Note: Bold indicates significant p value (p < .05).

DISCUSSION

As hypothesized, cognitive performance was moderated by sex. Males, but not females, who were using cannabis at the time of study participation had worse performance on measures of intelligence, psychomotor speed, and immediate and delayed verbal recall, compared to same-sex non-using peers. Additionally, the female cannabis group performed significantly better on measures of psychomotor function and immediate verbal recall, compared to their female non-using peers. Among the observed cognitive deficits, only psychomotor function (digit symbol total score) was associated with a feature of cannabis use, i.e., total lifetime cannabis use. Significantly, the study failed to detect a main effect of cannabis use on all measures of cognition studied and thus highlighted the necessity of considering biological sex as a possible moderator of the impact of cannabis on the brain. This conclusion is further bolstered by sex differences that have been observed in neuropsychological performance more broadly (Asperholm, Högman, Rafi, & Herlitz, 2019). Notably, while differences on measures of cognition were observed, the degree of impairment did not reach a clinically impaired range, such as the level of impairment that is observed in major neurological disorders (i.e., stroke, dementia).

Causality cannot be inferred due to the cross-sectional nature of the study. Therefore, there are several possible explanations for the study findings. First, individual differences in cognitive performance may increase the likelihood of the initiation of cannabis use. This interpretation is supported in that the features of cannabis use, such as age of cannabis initiation and time since last use, were limited in their association with observed decreases in cognitive performance.

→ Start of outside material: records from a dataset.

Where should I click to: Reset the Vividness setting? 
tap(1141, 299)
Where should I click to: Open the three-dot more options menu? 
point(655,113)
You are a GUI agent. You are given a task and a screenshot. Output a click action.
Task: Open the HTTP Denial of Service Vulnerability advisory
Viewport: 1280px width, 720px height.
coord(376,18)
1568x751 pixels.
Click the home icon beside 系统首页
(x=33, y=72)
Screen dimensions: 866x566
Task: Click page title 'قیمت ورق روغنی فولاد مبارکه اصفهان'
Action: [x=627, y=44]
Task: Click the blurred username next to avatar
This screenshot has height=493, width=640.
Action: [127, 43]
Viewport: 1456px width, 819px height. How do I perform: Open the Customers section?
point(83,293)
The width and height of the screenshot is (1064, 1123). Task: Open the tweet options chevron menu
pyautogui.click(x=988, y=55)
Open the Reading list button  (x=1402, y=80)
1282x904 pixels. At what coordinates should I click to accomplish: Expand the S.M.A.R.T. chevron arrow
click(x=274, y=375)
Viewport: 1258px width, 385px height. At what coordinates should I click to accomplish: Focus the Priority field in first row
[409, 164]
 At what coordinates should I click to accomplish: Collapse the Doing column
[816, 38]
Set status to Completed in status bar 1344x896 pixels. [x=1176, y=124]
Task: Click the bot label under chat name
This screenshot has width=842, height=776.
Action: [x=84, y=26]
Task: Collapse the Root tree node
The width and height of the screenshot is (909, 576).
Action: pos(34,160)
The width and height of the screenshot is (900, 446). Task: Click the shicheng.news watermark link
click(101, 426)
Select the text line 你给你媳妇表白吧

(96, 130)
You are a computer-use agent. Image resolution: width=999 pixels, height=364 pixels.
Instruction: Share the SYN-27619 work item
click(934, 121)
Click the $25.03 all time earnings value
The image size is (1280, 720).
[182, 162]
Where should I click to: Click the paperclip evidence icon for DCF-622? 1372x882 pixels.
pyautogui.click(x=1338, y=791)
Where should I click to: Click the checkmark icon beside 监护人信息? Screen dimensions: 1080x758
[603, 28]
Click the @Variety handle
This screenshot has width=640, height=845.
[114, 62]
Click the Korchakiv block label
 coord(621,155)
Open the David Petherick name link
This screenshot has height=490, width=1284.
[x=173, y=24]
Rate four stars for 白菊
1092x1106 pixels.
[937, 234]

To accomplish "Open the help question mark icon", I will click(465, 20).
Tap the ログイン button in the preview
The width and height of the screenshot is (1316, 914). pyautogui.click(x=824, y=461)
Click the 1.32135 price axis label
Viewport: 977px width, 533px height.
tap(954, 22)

A second explanation is that cannabis use causes decreased cognitive performance in males and that women are less sensitive to the cognitive effects of cannabis. For example, while the female groups failed to differ on intellectual function, the male cannabis group was observed to have a 10-point deficit compared to the male healthy control group. These findings align with work by Lisdahl and Prince (2012), who observed neurocognitive deficits more pronounced in males, compared to females, after a week of abstinence from cannabis (Lisdahl & Price, 2012). Also, findings align with longitudinal investigations by Meier et al. in which decreases in full-scale IQ were observed in cannabis users, both before and after controlling for years of education (Meier et al., 2012). Findings also converge with those from experimental designs, collapsing across sex, involving the acute administration of cannabinoids in which acute THC administration caused significantly decreased immediate verbal recall (D’Souza et al., 2004).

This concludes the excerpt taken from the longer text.